How to Make Square Buttocks More Round

Round, shapely buttocks – every woman (and man!) wants them. However, not everyone is naturally endowed with this.

Some people are naturally born with more square shaped buttocks. Square shapes fall a little on the bottom and hold excess volume up top. While every body is uniquely beautiful, many people with this shape ask us how they can achieve a rounder, more circular bottom.

One surefire way to make square buttocks more round is by undergoing a Brazilian butt lift (BBL). The fat grafting procedure removes excess fat from the waist, tummy and back, and inserts it into the buttocks, creating an appealing hourglass shape.

But for those not immediately interested in undergoing a BBL, what other methods exist for making square buttocks appear rounder? Below read up on three easy ways to make square buttocks rounder.
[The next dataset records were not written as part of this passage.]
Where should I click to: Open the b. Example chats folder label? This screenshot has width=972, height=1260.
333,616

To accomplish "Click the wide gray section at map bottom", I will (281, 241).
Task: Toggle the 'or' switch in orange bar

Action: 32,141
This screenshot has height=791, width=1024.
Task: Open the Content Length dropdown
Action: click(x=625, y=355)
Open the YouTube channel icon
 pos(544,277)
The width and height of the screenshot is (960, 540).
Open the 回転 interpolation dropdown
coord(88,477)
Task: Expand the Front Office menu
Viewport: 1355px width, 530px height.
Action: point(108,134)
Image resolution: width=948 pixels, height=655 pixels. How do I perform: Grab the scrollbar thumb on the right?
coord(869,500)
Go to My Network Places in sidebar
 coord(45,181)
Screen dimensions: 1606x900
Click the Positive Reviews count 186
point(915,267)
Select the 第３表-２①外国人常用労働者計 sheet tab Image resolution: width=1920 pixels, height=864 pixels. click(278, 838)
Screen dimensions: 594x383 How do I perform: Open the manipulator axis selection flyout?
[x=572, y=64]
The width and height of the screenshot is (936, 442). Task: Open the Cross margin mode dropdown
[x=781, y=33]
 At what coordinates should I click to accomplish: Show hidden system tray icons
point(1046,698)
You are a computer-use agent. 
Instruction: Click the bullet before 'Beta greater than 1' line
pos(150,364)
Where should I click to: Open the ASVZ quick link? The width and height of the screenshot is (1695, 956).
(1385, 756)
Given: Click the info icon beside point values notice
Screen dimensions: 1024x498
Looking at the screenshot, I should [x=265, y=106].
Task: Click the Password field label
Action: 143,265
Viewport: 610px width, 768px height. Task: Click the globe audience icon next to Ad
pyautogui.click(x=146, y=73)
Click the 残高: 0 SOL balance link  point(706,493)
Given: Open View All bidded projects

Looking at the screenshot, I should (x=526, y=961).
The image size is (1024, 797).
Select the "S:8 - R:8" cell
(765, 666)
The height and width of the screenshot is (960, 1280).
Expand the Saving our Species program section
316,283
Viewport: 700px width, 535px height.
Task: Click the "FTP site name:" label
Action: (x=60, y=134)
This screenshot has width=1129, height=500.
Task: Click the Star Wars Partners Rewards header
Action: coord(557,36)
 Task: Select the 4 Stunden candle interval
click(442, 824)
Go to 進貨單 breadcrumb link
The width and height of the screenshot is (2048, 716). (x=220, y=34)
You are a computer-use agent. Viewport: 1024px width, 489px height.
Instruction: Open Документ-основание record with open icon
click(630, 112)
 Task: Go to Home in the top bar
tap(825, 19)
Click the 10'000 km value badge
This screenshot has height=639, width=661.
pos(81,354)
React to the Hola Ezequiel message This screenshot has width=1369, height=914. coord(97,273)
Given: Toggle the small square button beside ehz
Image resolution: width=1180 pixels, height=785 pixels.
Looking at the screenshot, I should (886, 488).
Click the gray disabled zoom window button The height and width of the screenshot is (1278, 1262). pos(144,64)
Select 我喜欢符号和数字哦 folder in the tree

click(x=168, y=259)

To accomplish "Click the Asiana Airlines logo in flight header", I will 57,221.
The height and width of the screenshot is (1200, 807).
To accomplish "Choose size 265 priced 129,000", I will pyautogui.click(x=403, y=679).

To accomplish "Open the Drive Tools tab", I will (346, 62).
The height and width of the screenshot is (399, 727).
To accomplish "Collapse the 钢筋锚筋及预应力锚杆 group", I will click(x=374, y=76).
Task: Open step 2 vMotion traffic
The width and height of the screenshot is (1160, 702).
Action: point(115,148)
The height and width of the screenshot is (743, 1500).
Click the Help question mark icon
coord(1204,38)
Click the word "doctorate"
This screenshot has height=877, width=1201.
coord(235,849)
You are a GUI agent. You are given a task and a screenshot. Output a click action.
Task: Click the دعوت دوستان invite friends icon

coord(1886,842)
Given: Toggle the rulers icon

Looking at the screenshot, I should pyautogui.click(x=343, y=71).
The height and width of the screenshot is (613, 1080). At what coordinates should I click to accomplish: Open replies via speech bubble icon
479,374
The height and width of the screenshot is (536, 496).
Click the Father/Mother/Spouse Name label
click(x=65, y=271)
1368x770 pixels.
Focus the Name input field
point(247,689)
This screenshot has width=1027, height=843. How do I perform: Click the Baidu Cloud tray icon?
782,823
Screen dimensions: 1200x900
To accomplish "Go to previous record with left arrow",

1. Work on your Waist with Lunges
In addition to doing exercises that focus on your glutes, those with square buttocks should focus on areas that target their waists. Trimming down the waist area will naturally create a rounder, fuller looking bottom. A great exercise to do for this is the lunge with an added pelvic rotation. Other than hitting your butt, these will target your waist, abs, obliques, and lower back as well.

2. Booty Busting Side-Leg Lifts
Side leg lifts are a strength training exercise that targets the anterior hip flexors as well as the abdominal muscles. To do this exercise, lie on your side with your bottom leg bent and your head resting on your ear. As you lift and lower your leg with control, keep your top leg extended and facing forward. Don’t allow your leg to come down completely and rest on your lower leg at the bottom of the movement. Do 16 reps, and then pulse your leg a few inches off the ground for another 16 reps. As an extra challenge, try placing a booty band around your legs for some added resistance training!

3. SQUATS!
As we discussed in our last post, squats can’t make your butt any larger, but they can certainly help tone it up and add some overall shapeliness. For an added challenge, try doing squats with a lateral raise: Stand tall with feet resting parallel and hip-width apart, and then lower into a deep squat. While squatting, send your hips back toward the ground behind you. As you return to the top, lift your leg out to the side with a flexed foot. Repeat 16 times on one leg, and then switch to complete both side-leg exercises on the other leg.

These simple exercises, either added to a BBL procedure or incorporated into your routine without surgery, can help transform square buttocks into a rounder, more feminine shape. Try these exercises daily or every other day for a sleek, toned physique!